- **Requirement**
If a line below includes the string "agent", copy it.

- **Supplied records**
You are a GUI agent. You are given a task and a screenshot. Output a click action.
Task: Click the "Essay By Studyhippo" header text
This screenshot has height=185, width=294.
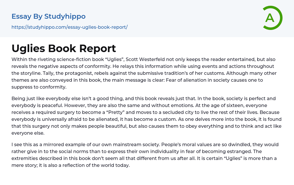point(49,16)
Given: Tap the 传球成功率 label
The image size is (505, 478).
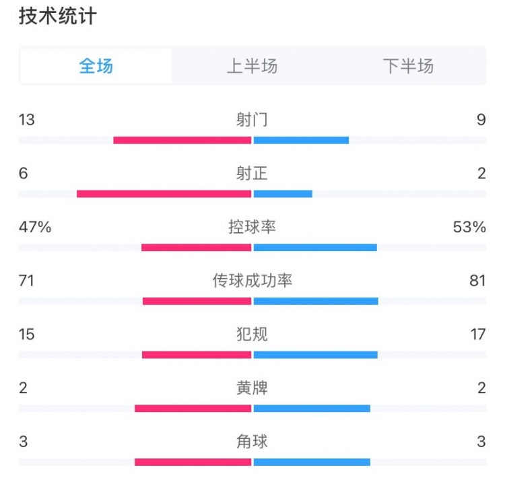Looking at the screenshot, I should pyautogui.click(x=252, y=280).
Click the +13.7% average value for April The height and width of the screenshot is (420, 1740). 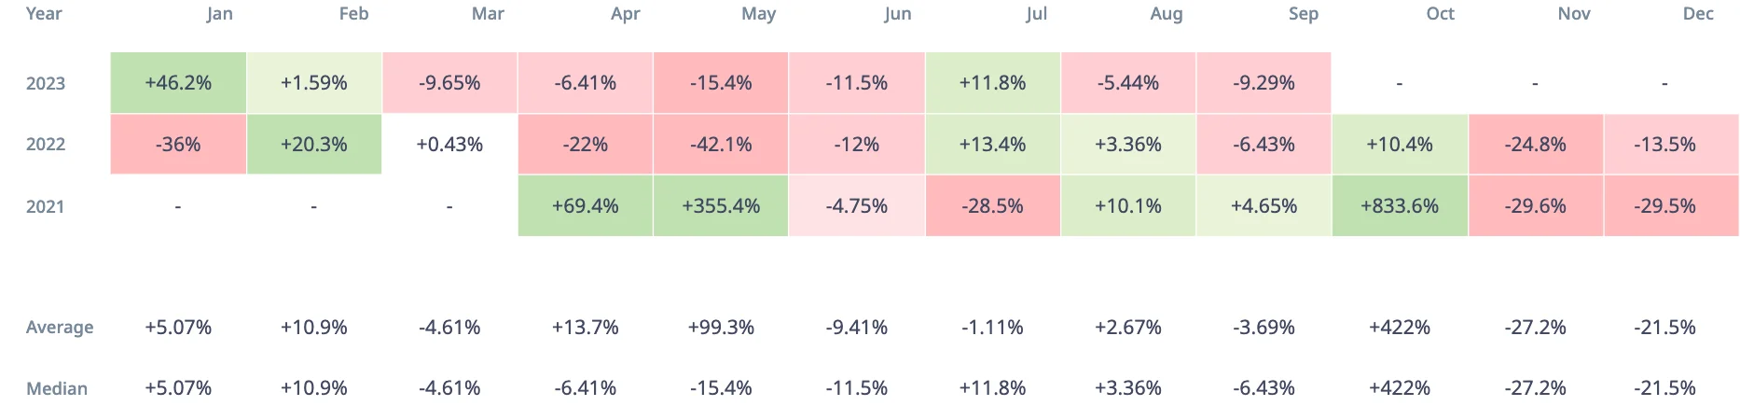click(586, 328)
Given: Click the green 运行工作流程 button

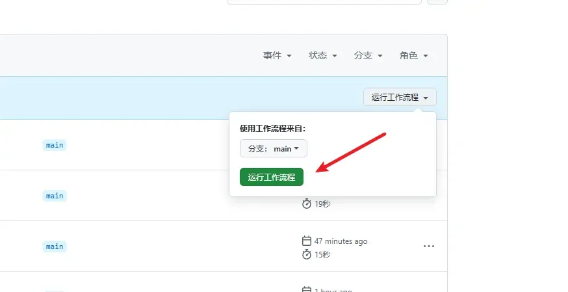Looking at the screenshot, I should coord(271,177).
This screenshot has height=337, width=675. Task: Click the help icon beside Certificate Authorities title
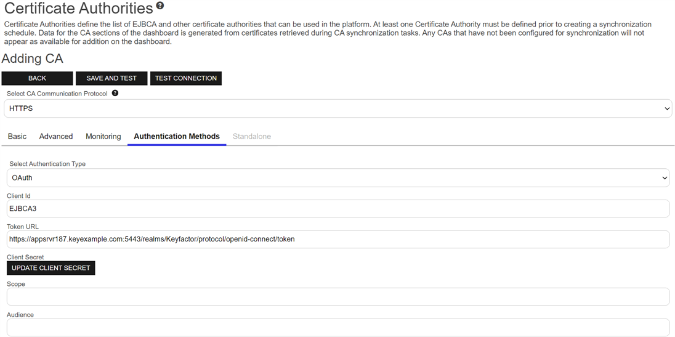(160, 6)
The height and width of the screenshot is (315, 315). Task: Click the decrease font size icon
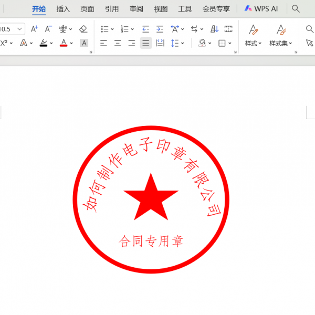tap(48, 29)
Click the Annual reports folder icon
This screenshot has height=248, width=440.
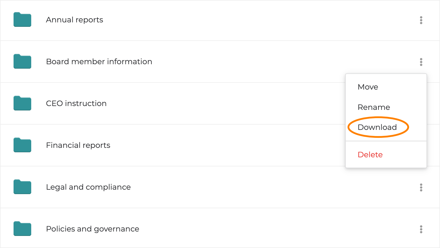(22, 20)
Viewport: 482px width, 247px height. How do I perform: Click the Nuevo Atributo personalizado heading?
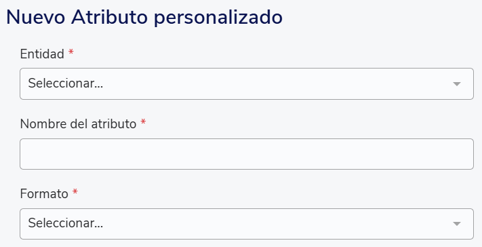144,18
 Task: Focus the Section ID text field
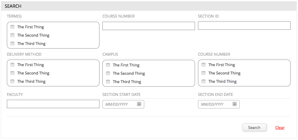tap(244, 26)
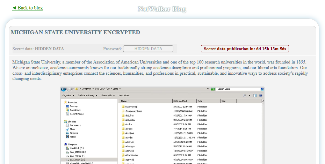Click New folder in the toolbar

tap(124, 95)
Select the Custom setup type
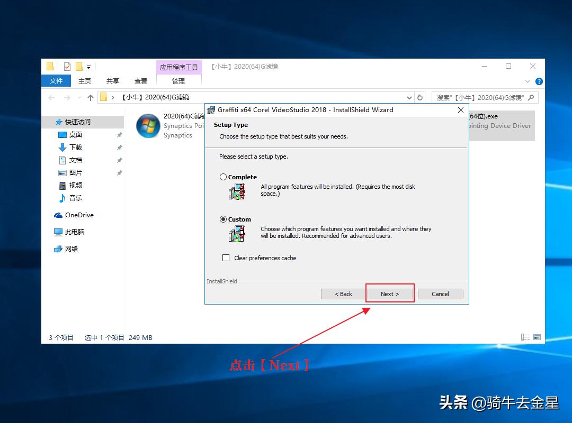The height and width of the screenshot is (423, 572). [x=224, y=219]
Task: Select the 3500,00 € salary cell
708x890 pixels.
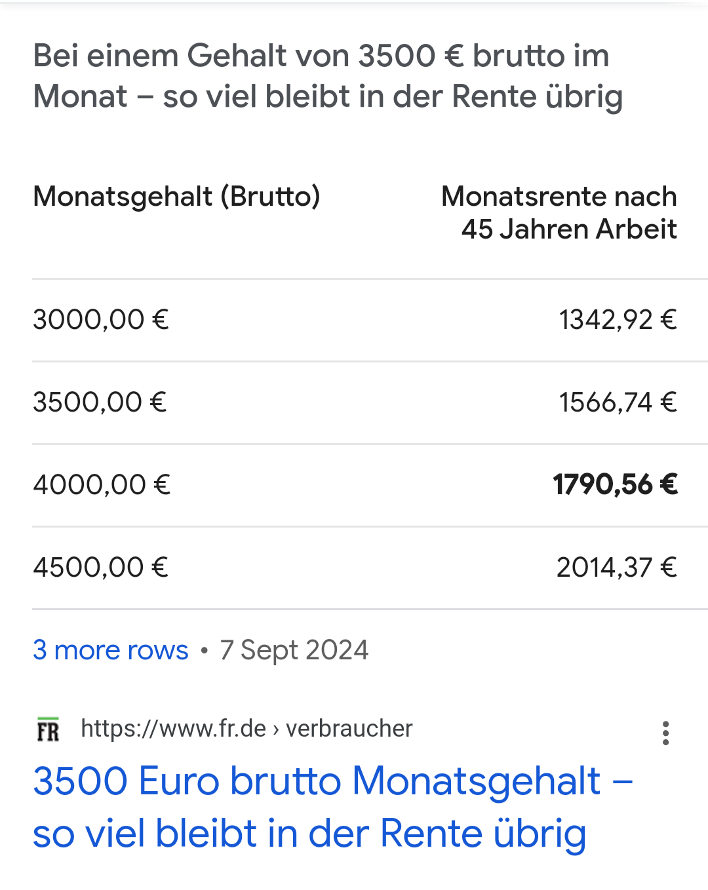Action: coord(100,402)
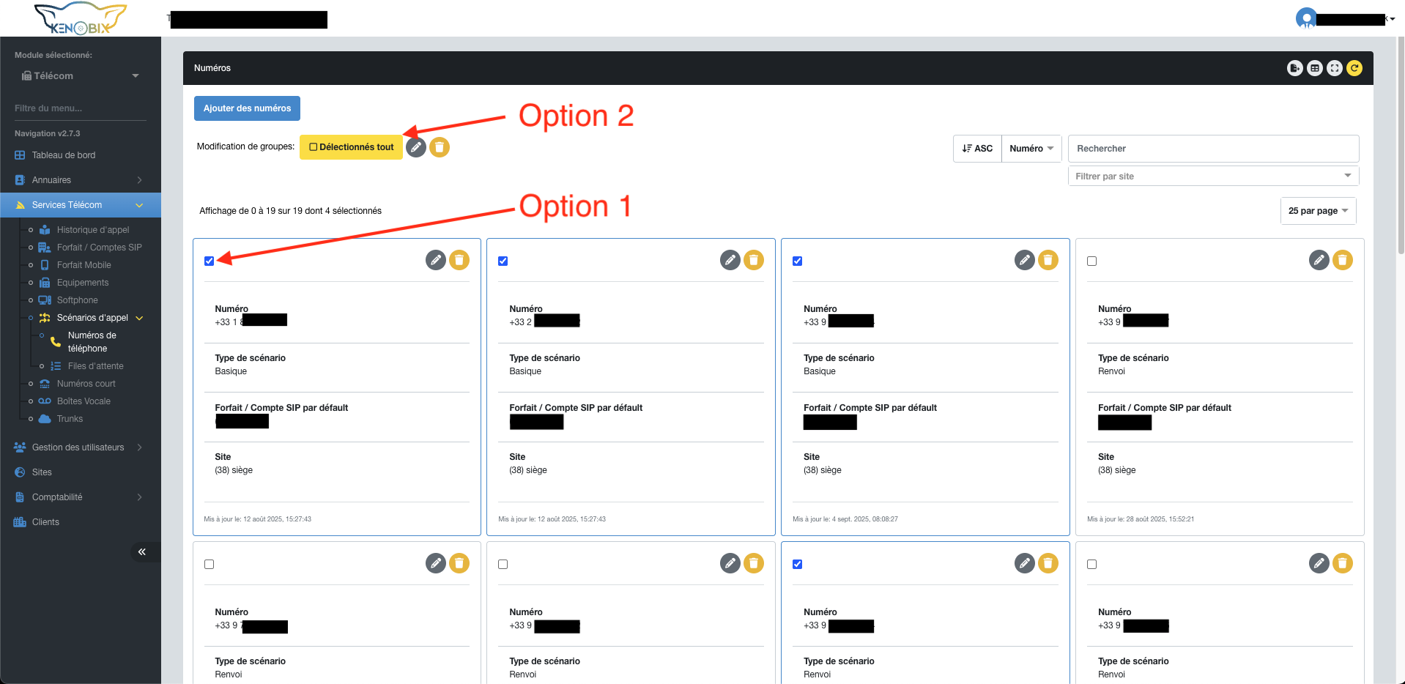This screenshot has width=1405, height=684.
Task: Check the fourth card's checkbox in top row
Action: pos(1092,261)
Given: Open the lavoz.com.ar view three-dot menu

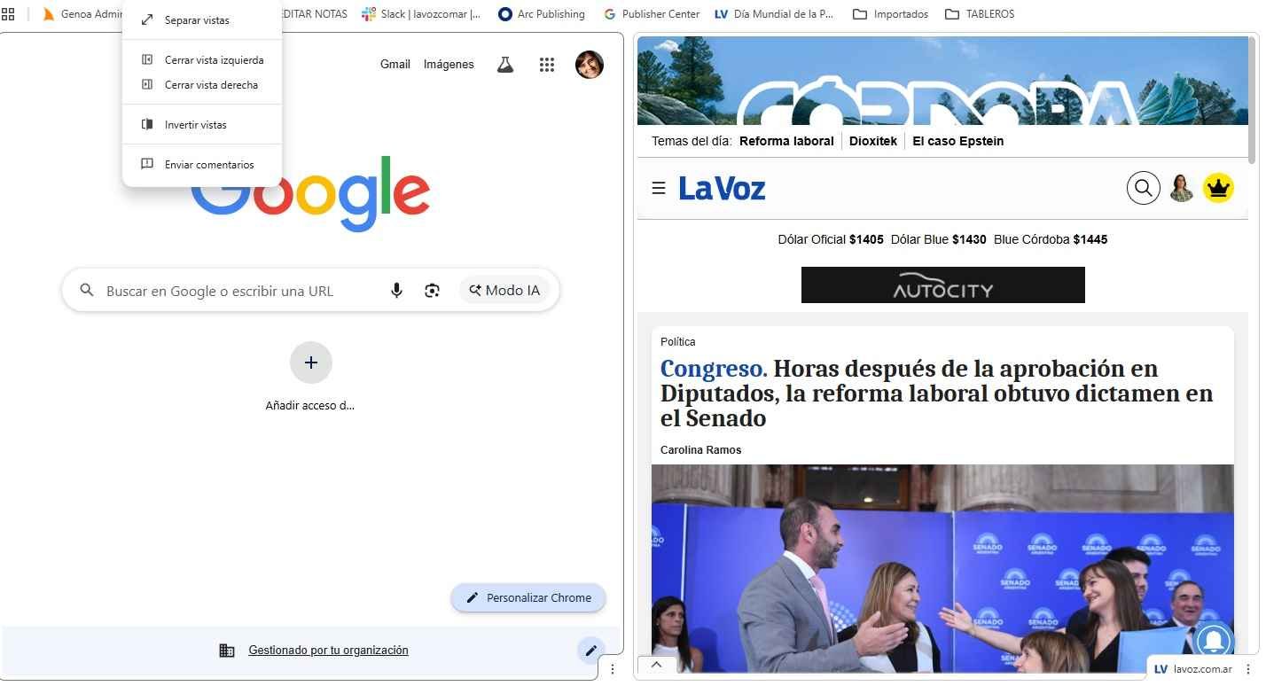Looking at the screenshot, I should click(x=1248, y=669).
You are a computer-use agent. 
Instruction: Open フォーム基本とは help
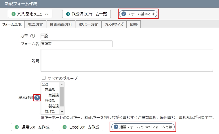tap(138, 14)
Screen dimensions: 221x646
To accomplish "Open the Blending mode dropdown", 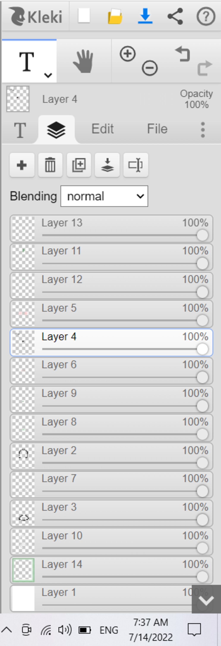I will coord(104,196).
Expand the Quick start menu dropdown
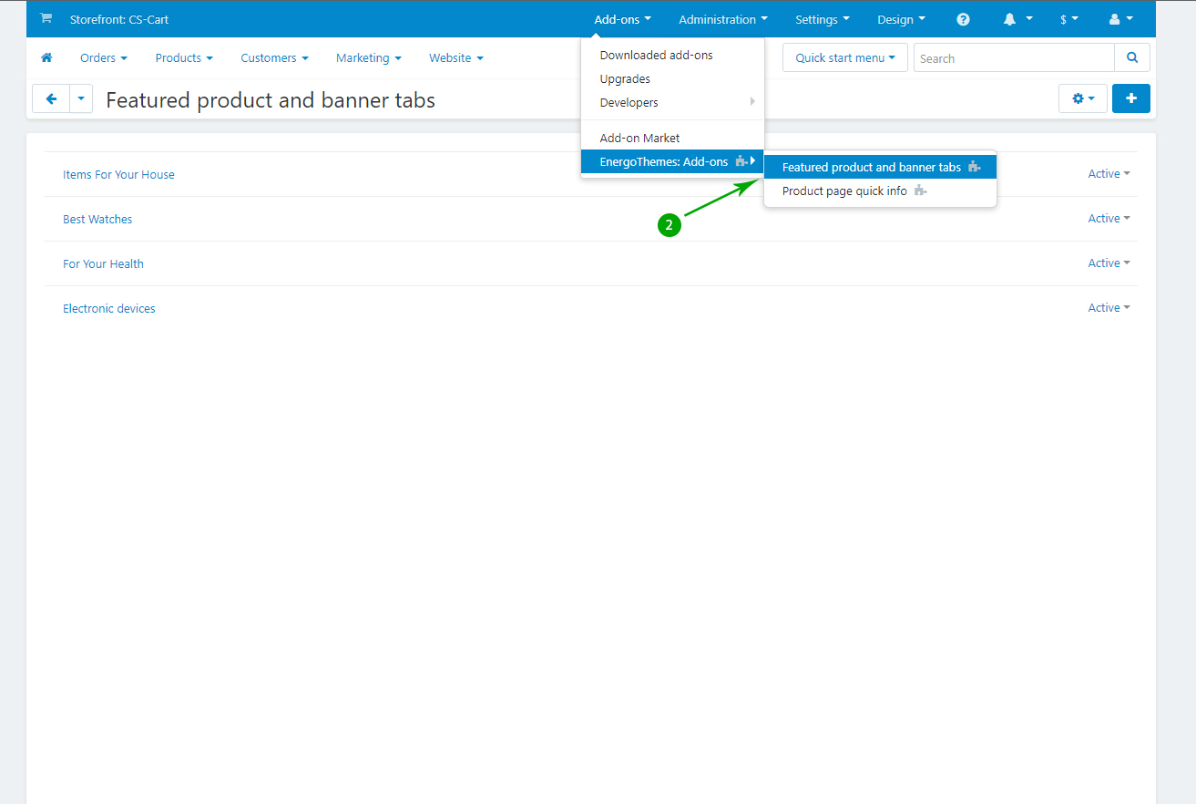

- **Solved problem**
You are a GUI agent. You are given a task and a screenshot. Output a click action.
You are a computer-use agent. 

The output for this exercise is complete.